Pour celui qui veut les consoles à usage unique, le GitOps intégré ou la gestion d’agents IA, la réponse est le passage à Kubernetes — via KubeSolo pour un mononœud léger, ou via D2K pour conserver l’ergonomie Docker en surface. Le coût n’est pas la licence (trois nœuds gratuits), c’est la montée en compétence : Kubernetes, même édulcoré, reste une machine d’état complexe, et la promesse de Portainer est de l’abstraire, pas de la faire disparaître.

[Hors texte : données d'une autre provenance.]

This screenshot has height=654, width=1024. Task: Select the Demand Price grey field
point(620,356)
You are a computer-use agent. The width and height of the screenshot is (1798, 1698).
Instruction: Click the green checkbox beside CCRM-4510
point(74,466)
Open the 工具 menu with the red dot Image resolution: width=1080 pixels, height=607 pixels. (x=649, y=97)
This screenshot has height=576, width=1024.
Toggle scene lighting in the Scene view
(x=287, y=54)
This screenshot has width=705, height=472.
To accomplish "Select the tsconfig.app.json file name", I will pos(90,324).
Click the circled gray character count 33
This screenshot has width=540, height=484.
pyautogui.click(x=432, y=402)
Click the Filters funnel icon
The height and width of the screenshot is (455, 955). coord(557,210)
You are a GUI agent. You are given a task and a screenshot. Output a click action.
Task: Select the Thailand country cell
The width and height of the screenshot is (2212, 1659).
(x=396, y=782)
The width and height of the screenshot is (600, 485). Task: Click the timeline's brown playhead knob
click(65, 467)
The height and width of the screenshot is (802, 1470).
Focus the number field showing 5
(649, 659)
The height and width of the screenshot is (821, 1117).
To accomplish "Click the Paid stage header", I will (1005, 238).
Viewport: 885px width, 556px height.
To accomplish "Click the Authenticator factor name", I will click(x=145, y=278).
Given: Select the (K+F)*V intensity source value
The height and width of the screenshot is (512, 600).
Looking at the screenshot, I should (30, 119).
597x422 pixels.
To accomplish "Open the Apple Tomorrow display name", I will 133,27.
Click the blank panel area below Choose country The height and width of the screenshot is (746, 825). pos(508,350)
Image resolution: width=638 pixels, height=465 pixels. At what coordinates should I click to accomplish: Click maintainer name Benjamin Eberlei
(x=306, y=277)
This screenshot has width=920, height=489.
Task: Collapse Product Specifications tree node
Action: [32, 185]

Le point de vigilance, enfin, est celui de la gouvernance. Le passage d’une édition communautaire à un palier gratuit d’un produit commercial change la nature de la relation : les conditions du « gratuit » sont désormais des conditions de service, pas un statut de licence. Pour un service qui touche l’infrastructure de production d’un homelab ou d’une petite structure, lire ces conditions avant de basculer n’est pas de la prudence excessive — c’est le minimum.

Verdict

Si vous auto-hébergez Portainer CE sur Docker et que vous en êtes satisfait, ne migrez pas dans la précipitation : la 2.45 LTS reste supportée en sécurité, et une bascule vers Kubernetes n’apporte rien à un homelab qui n’en a pas besoin. Si vous voulez les nouveautés — GitOps natif, consoles à usage unique, orchestration d’agents IA — planifiez une migration vers KubeSolo ou D2K sur votre propre calendrier, en commençant par un environnement de test et en relisant les conditions du programme 3 Nodes Free. Si vous maintenez Portainer pour d’autres, anticipez dès maintenant : la 2.x est une branche en fin de vie fonctionnelle, et toute décision d’architecture prise aujourd’hui sur Docker devra être justifiée demain face à une feuille de route qui ne le sert plus.